Rewrite the rows starting at the line containing "The height and width of the screenshot is (681, 1214)." and ending at the line containing "coord(353,204)" as a two-column CSV with the headers text and answer, one line per row. Put each value in a single quoted field and replace any line breaks inside it with spaces.

<<<<

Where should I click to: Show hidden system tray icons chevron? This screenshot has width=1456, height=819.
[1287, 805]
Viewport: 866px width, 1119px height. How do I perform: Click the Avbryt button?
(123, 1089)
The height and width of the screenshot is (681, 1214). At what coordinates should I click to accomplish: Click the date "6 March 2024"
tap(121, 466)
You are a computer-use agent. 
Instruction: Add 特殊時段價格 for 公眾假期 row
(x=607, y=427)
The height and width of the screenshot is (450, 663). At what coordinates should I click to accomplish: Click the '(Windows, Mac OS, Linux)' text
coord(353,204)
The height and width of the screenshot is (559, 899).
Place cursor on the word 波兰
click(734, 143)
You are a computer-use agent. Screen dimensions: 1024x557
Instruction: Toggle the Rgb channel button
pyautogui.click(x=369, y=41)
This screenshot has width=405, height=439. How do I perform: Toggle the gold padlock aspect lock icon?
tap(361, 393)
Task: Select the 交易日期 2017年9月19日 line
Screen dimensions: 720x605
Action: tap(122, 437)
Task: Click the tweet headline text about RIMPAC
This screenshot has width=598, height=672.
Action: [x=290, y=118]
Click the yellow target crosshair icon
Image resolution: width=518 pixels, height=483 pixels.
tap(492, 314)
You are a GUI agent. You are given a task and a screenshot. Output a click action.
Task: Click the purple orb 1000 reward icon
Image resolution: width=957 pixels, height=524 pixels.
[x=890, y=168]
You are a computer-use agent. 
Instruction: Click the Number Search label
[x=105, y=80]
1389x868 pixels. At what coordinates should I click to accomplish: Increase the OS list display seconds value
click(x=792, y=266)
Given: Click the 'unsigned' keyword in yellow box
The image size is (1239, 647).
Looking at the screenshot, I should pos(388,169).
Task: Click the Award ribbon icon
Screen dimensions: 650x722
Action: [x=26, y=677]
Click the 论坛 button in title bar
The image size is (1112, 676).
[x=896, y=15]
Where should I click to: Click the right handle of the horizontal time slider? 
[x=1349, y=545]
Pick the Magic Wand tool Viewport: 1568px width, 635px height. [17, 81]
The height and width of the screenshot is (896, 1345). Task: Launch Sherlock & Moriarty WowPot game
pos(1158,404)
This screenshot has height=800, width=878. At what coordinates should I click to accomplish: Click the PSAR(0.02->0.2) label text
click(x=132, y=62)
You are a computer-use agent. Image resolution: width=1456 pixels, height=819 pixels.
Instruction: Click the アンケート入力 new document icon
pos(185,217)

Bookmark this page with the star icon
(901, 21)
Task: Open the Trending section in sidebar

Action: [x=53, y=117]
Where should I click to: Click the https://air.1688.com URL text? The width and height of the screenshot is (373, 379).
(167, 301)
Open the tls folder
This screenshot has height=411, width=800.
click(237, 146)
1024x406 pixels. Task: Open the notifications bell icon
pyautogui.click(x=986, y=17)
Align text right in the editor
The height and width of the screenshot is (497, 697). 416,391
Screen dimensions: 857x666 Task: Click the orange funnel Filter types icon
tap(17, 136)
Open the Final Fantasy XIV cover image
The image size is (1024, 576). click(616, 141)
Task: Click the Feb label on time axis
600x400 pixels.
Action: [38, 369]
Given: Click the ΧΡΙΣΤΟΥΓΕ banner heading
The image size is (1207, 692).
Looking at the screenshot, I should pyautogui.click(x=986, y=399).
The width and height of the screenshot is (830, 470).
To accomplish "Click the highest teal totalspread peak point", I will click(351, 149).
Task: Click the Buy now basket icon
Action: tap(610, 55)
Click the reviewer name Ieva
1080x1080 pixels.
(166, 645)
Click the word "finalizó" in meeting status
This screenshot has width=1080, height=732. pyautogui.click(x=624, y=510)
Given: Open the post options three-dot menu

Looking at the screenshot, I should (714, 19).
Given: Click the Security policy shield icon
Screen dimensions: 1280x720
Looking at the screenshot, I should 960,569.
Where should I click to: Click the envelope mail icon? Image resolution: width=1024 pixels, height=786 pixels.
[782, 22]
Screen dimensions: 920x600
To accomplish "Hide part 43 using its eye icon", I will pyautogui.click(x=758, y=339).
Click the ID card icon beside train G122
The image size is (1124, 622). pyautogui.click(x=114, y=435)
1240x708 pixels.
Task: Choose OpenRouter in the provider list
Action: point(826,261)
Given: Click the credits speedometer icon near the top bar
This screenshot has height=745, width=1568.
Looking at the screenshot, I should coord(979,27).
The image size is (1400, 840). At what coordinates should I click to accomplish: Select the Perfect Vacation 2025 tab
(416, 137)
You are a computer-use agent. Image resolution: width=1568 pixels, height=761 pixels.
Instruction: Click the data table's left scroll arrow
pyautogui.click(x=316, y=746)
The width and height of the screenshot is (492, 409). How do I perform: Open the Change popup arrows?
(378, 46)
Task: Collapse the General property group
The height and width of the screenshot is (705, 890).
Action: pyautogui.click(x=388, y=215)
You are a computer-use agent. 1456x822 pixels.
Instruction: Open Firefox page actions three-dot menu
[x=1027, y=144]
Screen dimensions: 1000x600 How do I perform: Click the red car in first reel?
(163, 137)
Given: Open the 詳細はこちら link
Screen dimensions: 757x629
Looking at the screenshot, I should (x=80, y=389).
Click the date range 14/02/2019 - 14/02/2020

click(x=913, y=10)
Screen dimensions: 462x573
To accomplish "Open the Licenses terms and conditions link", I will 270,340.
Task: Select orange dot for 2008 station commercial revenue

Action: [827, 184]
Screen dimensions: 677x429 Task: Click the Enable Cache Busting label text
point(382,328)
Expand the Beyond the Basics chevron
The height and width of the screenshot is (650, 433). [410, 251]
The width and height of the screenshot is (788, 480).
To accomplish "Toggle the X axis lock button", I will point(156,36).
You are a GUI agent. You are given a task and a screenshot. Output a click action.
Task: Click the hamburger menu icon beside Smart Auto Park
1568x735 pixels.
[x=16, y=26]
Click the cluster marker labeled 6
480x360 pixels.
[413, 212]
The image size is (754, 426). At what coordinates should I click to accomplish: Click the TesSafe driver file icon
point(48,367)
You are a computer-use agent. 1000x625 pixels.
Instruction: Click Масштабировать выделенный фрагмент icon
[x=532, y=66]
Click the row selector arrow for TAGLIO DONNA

>>>>

Result of this task —
text,answer
"The height and width of the screenshot is (681, 1214). At what coordinates should I click to accomplish: Click the date ""6 March 2024""","tap(121, 466)"
"You are a computer-use agent. Instruction: Add 特殊時段價格 for 公眾假期 row","(x=607, y=427)"
"The height and width of the screenshot is (450, 663). At what coordinates should I click to accomplish: Click the '(Windows, Mac OS, Linux)' text","coord(353,204)"